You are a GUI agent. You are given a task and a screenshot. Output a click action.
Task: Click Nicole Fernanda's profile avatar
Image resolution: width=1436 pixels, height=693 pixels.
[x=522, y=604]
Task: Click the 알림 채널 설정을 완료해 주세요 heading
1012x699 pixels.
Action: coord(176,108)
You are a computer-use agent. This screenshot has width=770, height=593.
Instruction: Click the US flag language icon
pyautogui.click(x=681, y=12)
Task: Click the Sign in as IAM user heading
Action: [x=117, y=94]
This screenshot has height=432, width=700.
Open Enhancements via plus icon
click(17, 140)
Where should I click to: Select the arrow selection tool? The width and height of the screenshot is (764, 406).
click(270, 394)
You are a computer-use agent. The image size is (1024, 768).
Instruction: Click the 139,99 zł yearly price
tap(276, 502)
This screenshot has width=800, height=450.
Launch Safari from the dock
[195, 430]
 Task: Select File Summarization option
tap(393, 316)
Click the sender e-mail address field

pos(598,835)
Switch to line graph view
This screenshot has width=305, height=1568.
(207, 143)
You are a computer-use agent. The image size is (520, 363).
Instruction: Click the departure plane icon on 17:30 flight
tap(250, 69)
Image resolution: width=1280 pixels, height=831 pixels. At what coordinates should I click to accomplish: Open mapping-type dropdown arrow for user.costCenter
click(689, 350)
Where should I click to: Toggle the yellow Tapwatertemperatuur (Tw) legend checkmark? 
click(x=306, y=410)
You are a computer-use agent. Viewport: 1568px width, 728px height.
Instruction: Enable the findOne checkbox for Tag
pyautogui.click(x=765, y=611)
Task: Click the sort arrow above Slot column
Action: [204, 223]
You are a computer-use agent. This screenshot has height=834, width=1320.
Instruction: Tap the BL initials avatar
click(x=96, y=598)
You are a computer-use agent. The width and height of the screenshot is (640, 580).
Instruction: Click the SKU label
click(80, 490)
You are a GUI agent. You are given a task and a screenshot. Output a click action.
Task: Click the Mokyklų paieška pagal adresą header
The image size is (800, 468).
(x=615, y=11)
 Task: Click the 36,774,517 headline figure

TASK INSTRUCTIONS. Each line from the one containing "You are a computer-use agent. The image size is (520, 363)." to the end of the entries above should be copied exactly, and no other line.

RESULT OF THE TASK.
You are a computer-use agent. The image size is (520, 363).
Instruction: Click the departure plane icon on 17:30 flight
tap(250, 69)
Image resolution: width=1280 pixels, height=831 pixels. At what coordinates should I click to accomplish: Open mapping-type dropdown arrow for user.costCenter
click(689, 350)
Where should I click to: Toggle the yellow Tapwatertemperatuur (Tw) legend checkmark? 
click(x=306, y=410)
You are a computer-use agent. Viewport: 1568px width, 728px height.
Instruction: Enable the findOne checkbox for Tag
pyautogui.click(x=765, y=611)
Task: Click the sort arrow above Slot column
Action: [204, 223]
You are a computer-use agent. This screenshot has height=834, width=1320.
Instruction: Tap the BL initials avatar
click(x=96, y=598)
You are a computer-use agent. The width and height of the screenshot is (640, 580).
Instruction: Click the SKU label
click(80, 490)
You are a GUI agent. You are given a task and a screenshot. Output a click action.
Task: Click the Mokyklų paieška pagal adresą header
The image size is (800, 468).
(x=615, y=11)
 Task: Click the 36,774,517 headline figure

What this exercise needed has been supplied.